* _Objetivo_: Atualize a listagem abaixo: reescreva todas as linhas trocando "three-dot menu" por "kebab menu" e mantenha o restante inalterado.

───── Material da tarefa ─────

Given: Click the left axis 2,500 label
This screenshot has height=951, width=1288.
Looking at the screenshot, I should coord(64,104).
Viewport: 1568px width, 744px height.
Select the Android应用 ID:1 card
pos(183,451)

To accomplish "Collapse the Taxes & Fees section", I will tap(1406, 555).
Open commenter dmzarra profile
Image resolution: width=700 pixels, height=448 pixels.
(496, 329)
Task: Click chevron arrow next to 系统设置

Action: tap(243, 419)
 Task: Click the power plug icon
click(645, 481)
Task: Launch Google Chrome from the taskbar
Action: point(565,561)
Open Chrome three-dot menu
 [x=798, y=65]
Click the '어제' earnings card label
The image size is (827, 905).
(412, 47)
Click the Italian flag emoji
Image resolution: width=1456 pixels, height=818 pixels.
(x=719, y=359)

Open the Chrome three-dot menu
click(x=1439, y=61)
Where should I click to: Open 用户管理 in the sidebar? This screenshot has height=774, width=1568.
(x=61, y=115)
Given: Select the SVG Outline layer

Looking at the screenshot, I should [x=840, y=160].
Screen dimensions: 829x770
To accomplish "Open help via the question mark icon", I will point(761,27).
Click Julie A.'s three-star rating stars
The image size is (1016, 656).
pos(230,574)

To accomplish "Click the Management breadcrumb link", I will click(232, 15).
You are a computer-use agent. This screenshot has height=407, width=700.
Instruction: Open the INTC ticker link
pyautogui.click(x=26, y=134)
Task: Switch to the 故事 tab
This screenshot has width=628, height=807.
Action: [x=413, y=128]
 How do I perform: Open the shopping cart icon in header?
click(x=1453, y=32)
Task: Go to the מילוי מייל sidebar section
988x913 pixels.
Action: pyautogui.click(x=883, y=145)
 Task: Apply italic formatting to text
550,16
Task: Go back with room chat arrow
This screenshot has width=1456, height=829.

─────

* _Solução_:
Given: Click the left axis 2,500 label
This screenshot has height=951, width=1288.
Looking at the screenshot, I should coord(64,104).
Viewport: 1568px width, 744px height.
Select the Android应用 ID:1 card
pos(183,451)

To accomplish "Collapse the Taxes & Fees section", I will tap(1406, 555).
Open commenter dmzarra profile
Image resolution: width=700 pixels, height=448 pixels.
(496, 329)
Task: Click chevron arrow next to 系统设置

Action: tap(243, 419)
 Task: Click the power plug icon
click(645, 481)
Task: Launch Google Chrome from the taskbar
Action: point(565,561)
Open Chrome kebab menu
 [x=798, y=65]
Click the '어제' earnings card label
The image size is (827, 905).
(412, 47)
Click the Italian flag emoji
Image resolution: width=1456 pixels, height=818 pixels.
(x=719, y=359)

Open the Chrome kebab menu
click(x=1439, y=61)
Where should I click to: Open 用户管理 in the sidebar? This screenshot has height=774, width=1568.
(x=61, y=115)
Given: Select the SVG Outline layer

Looking at the screenshot, I should [x=840, y=160].
Screen dimensions: 829x770
To accomplish "Open help via the question mark icon", I will point(761,27).
Click Julie A.'s three-star rating stars
The image size is (1016, 656).
pos(230,574)

To accomplish "Click the Management breadcrumb link", I will click(232, 15).
You are a computer-use agent. This screenshot has height=407, width=700.
Instruction: Open the INTC ticker link
pyautogui.click(x=26, y=134)
Task: Switch to the 故事 tab
This screenshot has width=628, height=807.
Action: [x=413, y=128]
 How do I perform: Open the shopping cart icon in header?
click(x=1453, y=32)
Task: Go to the מילוי מייל sidebar section
988x913 pixels.
Action: pyautogui.click(x=883, y=145)
 Task: Apply italic formatting to text
550,16
Task: Go back with room chat arrow
This screenshot has width=1456, height=829.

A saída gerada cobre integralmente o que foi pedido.